■ **Document extract**:
++++++

It is, I believe, the complexity of this work of art and Velasquez’s daring in breaking with tradition that make Las Meninas the masterpiece it is. He defied the standard convention of presenting royalty in stiff, lined-up poses. We admire Las Meninas and ponder over it for purely aesthetic reasons.

            But Andrea Hotere is not really focused on aesthetics. She is focused on a conspiracy. Basic plot: in the late 20th century two young woman, interested in art, try to unravel the “secret” behind Las Meninas and what is hidden in it.  There is a “curse” hanging over King Philip IV and his offspring, and apparently a scandal involving the king himself … and it transpires that there’s a sinister group, something like the Spanish version of the fabled  “Illuminati”, that tries fanatically to cover things up. Hotere’s narrative moves between 17th century Spain and late 20th century London and Spain. And apparently in the 20th century there are still people trying to eliminate those who get too near to unravelling the hidden codes of Velasquez’s masterwork.

            Let’s make some fair points: Andrea Hotere has done a great deal a research, knows much of the reality of 17th century Spain, and conveys it to us, usually in the form of conversations between characters to enlighten us... which can sometimes sound artificial. She is also aware that the “curse” that fell upon the whole Hapsburg dynasty was not some supernatural spell or demonic damnation. It was simply genetic. The Hapsburgs were very in-bred, leading among other things to the notorious and unsightly “Hapsburg Jaw”; and the king who followed Philip IV was the pitiful King Carlos who was virtually a drivelling idiot. [Years ago I read on this subject a book called Carlos the Bewitched, which is what the poor fellow was nicknamed at the time.] Yet it is not really this “curse” that is Andrea Hotere’s main interest. She is more concerned with that man going out the door of the “vanishing point” and all he might have done with regard to the scandal involving the king.

            The Vanishing Point is an easy read, though for all the author’s genuine erudition it does seem to be following the likes of The Girl with a Pearl Earing. However, given that Hotere is genuinely very well informed about 17th century Spain, she is miles ahead of the type of unhistorical drivel Dan Brown produced with his The Da Vinci CodeThe Vanishing Point is a great read if you like conspiracy theories.

++++++

■ **Problem description**:
List every person the review above mentions by name.

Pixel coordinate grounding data
++++++

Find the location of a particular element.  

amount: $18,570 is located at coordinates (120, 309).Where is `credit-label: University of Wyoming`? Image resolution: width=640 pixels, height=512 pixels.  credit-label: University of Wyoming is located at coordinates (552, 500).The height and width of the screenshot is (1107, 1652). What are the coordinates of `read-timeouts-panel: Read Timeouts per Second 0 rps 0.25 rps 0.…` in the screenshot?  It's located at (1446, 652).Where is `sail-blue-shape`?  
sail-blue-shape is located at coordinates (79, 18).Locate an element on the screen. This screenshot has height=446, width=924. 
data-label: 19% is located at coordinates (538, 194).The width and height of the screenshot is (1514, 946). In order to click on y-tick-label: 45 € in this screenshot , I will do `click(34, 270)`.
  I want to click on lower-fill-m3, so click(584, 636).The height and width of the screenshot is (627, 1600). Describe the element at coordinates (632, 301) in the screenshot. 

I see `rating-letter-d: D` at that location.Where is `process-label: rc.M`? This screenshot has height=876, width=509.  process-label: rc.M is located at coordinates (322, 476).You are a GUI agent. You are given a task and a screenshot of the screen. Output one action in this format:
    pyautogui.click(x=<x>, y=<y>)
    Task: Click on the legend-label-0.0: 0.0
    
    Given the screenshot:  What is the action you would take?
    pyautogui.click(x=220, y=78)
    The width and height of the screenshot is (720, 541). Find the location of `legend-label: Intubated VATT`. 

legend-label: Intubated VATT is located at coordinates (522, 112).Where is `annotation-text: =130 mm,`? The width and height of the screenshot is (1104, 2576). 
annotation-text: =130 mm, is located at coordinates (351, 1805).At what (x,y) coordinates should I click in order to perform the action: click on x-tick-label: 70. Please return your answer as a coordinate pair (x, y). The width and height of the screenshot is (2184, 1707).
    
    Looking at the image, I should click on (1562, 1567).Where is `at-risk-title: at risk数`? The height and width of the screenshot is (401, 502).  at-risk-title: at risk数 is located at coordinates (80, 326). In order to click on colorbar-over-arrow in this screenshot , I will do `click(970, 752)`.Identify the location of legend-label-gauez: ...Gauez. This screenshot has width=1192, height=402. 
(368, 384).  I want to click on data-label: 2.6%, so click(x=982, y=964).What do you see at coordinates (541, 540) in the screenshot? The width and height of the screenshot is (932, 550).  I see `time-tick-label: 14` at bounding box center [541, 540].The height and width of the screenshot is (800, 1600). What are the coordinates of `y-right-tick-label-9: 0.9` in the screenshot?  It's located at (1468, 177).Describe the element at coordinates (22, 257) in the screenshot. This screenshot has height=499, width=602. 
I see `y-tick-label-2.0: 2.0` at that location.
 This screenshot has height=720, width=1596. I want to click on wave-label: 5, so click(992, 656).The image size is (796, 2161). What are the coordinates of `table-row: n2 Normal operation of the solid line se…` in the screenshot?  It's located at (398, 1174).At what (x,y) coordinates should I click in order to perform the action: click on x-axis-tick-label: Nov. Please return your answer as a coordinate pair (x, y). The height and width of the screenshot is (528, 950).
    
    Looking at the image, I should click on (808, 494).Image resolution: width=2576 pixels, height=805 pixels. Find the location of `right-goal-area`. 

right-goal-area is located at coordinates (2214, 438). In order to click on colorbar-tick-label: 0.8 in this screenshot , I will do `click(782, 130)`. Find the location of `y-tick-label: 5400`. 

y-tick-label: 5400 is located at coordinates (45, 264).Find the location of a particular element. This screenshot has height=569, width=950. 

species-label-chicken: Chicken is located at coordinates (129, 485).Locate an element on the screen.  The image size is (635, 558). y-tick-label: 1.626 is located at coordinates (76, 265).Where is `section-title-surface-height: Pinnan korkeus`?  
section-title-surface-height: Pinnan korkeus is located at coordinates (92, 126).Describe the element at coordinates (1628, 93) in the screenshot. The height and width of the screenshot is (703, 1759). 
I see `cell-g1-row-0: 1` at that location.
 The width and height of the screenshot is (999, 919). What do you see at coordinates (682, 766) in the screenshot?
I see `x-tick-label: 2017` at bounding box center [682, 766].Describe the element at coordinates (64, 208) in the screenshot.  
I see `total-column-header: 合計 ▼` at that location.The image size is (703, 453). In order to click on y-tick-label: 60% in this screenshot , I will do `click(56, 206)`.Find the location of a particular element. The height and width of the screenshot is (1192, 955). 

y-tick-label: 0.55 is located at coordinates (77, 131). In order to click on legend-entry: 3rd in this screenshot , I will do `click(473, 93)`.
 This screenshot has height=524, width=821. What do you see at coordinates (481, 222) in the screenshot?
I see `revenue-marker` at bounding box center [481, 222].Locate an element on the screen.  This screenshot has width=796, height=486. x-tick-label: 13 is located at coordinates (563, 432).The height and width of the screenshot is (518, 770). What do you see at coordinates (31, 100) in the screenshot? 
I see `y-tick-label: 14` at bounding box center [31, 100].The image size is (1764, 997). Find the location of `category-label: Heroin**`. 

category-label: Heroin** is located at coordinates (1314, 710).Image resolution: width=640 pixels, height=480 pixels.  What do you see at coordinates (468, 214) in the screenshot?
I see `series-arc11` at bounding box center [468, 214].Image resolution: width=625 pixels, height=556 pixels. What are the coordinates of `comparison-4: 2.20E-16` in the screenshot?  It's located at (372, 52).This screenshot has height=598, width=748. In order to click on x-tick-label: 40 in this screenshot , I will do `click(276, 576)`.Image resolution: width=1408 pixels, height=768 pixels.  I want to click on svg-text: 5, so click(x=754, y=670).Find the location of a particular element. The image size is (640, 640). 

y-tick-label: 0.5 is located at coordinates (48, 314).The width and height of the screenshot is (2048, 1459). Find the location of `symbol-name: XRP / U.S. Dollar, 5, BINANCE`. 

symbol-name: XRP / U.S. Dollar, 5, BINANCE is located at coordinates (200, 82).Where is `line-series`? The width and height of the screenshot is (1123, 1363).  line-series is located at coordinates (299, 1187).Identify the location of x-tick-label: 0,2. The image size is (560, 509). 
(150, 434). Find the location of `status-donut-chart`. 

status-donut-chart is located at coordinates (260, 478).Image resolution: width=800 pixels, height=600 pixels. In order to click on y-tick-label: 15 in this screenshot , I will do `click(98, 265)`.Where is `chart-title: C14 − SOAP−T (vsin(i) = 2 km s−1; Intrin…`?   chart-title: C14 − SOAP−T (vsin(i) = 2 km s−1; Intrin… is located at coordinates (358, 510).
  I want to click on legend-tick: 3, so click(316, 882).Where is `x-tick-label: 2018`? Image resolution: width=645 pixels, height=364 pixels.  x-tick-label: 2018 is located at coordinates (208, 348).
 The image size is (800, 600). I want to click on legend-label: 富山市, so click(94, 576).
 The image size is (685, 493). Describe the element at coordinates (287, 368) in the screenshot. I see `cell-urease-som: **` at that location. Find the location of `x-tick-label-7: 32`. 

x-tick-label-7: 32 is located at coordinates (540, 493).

++++++

■ **Answer**:
Velasquez
Andrea Hotere
King Philip IV
King Carlos
Dan Brown